Let’s use The Paleo Diet as an analogy to better explain them. This diet has predetermined rules that assign value to specific foods while forbidding others. It's based on overly simplistic assumptions about nutrition (e.g., grains are always bad for you).
The Paleo Diet doesn't take any information about your genes or lifestyle into account, and this is a primary reason why it tends to be less effective in the long run.
Similarly, rule-based models are based on overly simplistic assumptions about your marketing data.
Take the last-touch attribution model. This is a rule-based model that assigns 100% of conversion credit to your last marketing touchpoint. It does not take any other marketing touchpoint into account, nor does it acknowledge your historical data.

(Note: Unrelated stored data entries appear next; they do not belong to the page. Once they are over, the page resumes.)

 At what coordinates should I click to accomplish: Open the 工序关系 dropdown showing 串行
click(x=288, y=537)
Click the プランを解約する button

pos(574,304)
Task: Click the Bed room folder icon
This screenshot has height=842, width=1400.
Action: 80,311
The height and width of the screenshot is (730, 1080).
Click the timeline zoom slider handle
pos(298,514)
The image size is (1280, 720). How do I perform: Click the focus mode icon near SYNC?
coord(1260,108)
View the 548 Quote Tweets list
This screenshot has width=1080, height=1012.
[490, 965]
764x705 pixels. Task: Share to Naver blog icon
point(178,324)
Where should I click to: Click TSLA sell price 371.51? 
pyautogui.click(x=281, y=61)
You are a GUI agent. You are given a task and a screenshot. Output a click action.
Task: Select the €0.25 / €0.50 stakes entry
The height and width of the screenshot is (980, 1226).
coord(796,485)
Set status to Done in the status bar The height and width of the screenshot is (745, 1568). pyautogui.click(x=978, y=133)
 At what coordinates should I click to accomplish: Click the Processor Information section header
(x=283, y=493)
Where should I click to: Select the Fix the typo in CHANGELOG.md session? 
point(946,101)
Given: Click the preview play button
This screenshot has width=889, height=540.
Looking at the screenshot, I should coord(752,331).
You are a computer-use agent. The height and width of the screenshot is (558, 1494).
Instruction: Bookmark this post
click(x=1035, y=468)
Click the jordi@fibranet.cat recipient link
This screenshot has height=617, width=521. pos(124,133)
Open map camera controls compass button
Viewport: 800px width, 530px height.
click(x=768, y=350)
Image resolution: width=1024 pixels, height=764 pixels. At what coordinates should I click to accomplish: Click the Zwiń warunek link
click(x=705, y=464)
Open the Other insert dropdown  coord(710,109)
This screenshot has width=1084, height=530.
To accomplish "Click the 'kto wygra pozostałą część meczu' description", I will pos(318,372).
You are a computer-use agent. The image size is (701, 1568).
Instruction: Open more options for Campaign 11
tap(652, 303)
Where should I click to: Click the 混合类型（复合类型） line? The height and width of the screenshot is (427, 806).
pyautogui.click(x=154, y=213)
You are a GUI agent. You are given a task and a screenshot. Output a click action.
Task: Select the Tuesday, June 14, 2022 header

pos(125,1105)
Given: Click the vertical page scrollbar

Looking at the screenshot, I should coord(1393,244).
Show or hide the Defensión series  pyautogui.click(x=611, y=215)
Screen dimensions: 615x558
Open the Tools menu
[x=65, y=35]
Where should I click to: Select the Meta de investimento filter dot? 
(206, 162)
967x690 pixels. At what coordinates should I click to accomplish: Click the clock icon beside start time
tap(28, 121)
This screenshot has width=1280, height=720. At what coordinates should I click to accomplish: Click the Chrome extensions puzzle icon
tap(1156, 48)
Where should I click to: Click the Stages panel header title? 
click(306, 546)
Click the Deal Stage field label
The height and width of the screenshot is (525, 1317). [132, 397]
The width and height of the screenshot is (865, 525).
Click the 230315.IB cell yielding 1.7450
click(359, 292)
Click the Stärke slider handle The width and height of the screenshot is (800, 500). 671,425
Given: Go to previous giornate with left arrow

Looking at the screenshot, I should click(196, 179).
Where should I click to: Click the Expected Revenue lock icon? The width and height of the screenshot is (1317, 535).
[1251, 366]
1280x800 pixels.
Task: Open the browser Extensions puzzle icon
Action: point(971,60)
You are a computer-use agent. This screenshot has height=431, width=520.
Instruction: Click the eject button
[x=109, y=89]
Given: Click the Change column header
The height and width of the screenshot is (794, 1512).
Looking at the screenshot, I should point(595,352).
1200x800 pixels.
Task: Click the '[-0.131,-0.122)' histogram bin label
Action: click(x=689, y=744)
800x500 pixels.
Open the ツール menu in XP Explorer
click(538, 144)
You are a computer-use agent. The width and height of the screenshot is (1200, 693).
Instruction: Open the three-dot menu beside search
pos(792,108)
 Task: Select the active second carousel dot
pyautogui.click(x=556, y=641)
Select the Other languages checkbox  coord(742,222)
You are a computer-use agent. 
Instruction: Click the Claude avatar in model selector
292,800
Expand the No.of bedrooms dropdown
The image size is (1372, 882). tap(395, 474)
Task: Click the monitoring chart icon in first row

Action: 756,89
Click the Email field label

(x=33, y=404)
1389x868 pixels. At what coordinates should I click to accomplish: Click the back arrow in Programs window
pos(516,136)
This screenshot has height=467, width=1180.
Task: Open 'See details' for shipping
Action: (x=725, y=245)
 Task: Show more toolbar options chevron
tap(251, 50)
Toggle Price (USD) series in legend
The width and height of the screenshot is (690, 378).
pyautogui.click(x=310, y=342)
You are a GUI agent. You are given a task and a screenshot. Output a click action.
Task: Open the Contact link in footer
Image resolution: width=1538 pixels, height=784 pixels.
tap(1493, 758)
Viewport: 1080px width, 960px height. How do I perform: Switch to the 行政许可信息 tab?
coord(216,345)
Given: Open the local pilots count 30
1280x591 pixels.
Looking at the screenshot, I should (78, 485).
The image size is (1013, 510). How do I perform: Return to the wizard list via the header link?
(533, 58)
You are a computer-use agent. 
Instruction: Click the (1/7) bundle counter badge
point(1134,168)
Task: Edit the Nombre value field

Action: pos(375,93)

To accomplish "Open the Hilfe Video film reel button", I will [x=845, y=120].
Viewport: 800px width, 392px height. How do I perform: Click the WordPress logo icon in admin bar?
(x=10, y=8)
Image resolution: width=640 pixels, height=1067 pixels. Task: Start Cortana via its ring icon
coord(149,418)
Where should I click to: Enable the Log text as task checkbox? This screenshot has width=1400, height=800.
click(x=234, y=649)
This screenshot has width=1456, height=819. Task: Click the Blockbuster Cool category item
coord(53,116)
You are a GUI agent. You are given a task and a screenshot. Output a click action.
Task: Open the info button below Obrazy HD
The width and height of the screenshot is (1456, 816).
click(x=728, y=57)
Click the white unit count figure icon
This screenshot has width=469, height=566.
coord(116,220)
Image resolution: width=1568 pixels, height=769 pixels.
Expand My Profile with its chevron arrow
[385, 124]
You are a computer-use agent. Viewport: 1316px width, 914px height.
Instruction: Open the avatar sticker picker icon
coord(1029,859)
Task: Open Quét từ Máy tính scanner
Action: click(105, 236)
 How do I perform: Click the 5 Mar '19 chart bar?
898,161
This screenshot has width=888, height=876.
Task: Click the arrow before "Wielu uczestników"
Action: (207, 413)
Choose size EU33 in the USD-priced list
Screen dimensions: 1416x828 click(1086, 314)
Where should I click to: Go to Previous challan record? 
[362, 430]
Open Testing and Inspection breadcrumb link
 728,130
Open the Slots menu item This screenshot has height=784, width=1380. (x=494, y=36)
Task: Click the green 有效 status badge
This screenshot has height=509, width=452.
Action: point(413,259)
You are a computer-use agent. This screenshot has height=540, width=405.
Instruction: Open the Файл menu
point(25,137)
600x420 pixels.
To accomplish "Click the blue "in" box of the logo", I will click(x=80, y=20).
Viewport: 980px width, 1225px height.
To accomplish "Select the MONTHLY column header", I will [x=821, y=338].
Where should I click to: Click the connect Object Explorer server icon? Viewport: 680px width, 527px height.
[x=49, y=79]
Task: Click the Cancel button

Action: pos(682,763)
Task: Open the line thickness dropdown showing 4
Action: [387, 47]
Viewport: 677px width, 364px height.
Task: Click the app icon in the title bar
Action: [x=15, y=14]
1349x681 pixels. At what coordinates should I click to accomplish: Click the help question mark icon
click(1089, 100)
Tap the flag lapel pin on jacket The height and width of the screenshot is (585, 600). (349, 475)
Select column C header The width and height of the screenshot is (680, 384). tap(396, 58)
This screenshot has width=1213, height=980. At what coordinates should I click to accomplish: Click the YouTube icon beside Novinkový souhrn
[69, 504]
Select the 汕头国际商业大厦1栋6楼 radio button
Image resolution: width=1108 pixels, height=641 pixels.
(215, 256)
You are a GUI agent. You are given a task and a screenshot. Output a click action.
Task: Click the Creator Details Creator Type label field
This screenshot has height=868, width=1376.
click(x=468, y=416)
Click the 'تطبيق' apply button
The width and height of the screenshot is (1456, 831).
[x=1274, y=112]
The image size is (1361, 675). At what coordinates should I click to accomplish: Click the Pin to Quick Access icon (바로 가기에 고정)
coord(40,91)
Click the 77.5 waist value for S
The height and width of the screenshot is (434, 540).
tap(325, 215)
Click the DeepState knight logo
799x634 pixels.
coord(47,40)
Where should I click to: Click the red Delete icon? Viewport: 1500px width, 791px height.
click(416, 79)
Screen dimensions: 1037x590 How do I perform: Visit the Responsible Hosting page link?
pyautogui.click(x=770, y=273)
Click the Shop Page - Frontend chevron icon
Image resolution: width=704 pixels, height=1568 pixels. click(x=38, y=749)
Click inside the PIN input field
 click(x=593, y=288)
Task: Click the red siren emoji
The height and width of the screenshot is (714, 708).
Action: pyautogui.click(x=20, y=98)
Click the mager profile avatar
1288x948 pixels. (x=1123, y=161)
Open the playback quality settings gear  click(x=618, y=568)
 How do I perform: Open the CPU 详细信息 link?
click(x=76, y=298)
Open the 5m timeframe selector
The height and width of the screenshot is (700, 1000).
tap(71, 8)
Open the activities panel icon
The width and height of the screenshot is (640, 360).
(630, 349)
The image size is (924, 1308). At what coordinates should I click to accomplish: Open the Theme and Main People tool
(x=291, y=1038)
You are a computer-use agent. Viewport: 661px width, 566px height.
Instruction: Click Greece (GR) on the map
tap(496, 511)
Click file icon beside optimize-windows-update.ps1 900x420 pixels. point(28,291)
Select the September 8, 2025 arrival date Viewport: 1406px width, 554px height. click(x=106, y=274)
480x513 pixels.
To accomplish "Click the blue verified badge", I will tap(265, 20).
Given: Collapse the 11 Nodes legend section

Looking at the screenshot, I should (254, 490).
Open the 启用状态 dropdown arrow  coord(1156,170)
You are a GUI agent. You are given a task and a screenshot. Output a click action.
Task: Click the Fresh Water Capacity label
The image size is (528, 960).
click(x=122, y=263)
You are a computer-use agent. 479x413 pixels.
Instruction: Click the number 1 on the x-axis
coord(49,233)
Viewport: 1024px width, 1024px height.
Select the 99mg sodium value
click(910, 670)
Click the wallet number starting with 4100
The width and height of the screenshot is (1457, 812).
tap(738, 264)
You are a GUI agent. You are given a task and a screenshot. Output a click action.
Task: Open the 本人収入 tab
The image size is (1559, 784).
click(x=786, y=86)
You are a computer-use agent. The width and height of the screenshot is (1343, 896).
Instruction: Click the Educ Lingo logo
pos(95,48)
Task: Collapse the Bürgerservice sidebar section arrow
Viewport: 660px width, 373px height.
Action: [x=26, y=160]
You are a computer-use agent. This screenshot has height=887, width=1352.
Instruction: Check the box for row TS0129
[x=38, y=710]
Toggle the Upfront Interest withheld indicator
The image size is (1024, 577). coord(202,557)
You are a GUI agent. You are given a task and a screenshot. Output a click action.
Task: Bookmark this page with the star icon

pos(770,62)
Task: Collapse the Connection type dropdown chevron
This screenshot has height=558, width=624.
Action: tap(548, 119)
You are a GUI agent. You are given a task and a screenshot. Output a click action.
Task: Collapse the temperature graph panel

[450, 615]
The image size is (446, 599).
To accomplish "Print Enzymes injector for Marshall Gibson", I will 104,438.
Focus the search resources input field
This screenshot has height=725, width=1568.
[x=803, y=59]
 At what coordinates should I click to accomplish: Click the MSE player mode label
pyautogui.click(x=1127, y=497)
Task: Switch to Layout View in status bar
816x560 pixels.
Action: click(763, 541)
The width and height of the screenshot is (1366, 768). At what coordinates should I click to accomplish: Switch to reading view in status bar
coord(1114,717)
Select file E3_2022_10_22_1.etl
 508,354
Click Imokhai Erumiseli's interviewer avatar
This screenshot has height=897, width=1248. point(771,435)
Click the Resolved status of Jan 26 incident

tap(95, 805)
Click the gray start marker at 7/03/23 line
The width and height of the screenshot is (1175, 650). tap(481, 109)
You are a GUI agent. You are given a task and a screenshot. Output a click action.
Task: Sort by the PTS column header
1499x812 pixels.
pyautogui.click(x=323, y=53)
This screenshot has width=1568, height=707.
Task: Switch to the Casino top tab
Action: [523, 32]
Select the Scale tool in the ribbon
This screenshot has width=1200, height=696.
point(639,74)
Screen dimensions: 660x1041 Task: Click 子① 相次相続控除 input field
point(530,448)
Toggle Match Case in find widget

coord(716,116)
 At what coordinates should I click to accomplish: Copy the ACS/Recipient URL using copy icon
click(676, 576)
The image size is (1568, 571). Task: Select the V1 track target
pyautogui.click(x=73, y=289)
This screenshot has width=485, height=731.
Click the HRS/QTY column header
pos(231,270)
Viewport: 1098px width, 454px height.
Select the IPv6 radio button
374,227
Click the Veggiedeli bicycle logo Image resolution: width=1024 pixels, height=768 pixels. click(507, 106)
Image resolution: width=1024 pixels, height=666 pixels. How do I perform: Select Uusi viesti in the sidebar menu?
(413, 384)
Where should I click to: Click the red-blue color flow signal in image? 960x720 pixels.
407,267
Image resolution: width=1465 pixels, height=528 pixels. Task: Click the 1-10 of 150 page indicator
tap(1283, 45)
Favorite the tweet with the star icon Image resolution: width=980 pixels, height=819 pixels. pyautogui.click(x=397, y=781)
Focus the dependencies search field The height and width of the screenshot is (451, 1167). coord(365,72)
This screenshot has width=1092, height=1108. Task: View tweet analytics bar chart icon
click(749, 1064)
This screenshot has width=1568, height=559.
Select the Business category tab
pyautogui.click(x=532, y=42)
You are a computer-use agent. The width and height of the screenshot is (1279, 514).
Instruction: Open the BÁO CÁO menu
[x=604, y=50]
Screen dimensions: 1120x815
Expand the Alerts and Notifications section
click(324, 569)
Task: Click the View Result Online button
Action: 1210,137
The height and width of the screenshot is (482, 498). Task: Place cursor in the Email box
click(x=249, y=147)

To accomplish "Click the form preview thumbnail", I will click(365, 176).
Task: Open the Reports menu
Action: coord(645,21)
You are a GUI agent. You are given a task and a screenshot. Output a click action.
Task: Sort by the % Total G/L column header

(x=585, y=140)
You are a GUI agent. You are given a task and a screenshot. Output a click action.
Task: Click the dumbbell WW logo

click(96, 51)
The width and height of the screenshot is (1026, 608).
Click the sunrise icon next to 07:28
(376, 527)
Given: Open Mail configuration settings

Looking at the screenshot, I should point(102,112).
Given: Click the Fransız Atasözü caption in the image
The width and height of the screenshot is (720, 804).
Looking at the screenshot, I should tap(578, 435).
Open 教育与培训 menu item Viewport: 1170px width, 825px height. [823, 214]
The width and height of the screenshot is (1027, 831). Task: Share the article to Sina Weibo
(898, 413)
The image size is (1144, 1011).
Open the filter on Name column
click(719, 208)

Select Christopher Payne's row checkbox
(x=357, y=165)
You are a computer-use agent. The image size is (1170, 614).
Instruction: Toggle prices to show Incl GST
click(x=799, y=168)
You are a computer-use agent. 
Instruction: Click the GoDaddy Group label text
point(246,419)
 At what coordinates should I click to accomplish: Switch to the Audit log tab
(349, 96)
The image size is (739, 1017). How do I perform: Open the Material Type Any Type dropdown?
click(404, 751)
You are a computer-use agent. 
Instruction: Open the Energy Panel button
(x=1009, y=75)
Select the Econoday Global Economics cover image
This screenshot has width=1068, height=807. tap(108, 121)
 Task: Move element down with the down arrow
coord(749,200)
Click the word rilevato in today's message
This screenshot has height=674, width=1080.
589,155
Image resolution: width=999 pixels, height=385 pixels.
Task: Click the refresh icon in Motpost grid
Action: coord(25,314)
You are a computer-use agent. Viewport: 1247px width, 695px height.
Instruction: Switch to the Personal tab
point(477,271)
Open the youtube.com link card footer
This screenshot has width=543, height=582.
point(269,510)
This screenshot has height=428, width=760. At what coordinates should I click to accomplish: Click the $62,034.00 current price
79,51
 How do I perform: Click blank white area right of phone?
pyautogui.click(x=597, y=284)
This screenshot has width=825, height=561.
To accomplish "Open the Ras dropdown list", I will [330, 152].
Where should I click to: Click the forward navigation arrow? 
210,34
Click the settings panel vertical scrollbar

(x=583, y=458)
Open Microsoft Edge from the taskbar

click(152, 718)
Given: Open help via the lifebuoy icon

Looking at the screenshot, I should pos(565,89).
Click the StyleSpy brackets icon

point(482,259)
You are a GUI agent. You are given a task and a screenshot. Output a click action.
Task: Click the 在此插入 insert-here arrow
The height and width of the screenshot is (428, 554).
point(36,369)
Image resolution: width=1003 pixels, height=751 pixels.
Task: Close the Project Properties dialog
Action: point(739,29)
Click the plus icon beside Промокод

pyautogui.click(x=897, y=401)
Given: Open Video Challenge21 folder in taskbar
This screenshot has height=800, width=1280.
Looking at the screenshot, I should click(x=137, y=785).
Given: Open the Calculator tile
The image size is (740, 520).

Looking at attribution in such a basic way is bound to lead you astray.¹
Sure, rule-based attribution models are a lot easier to implement because of their simplicity, but they're also lot less reliable.
Machine learning attribution models
Machine learning models, often referred to as data-driven models, use your historical data to assign conversion credit to each of your marketing touchpoints. They don’t use predetermined formulas.
Going back to our diet analogy, think of a machine learning model as a personalized diet recommended to you by a dietician.
With a personalized diet, a dietician evaluates you over the course of several weeks to assess your specific needs. This person determines what exactly you should be eating to reach your goals. Because of the customization involved, a personalized diet tends to be much more effective and sustainable.
A machine learning attribution model provides a similar outcome. Because it’s based on your unique data versus arbitrary rules, it can more accurately allocate conversion credit across your marketing touchpoints.
Tying everything together
Now that you understand single-touch versus multi-touch and rule-based vs machine learning, how do they all come together?
Single-touch models (i.e., first-touch and last-touch) are rule-based.
Multi-touch (MTA) models can be rule-based or machine learning.
All of the out-of-the-box MTA models (i.e., time decay, even-weight and position-based) are rule-based, which makes sense as they’re based on arbitrary rules instead of your data. When an MTA model is based on your data, it’s machine learning.
Machine learning multi-touch attribution models can be broken down further, but we’ll save this for a future post.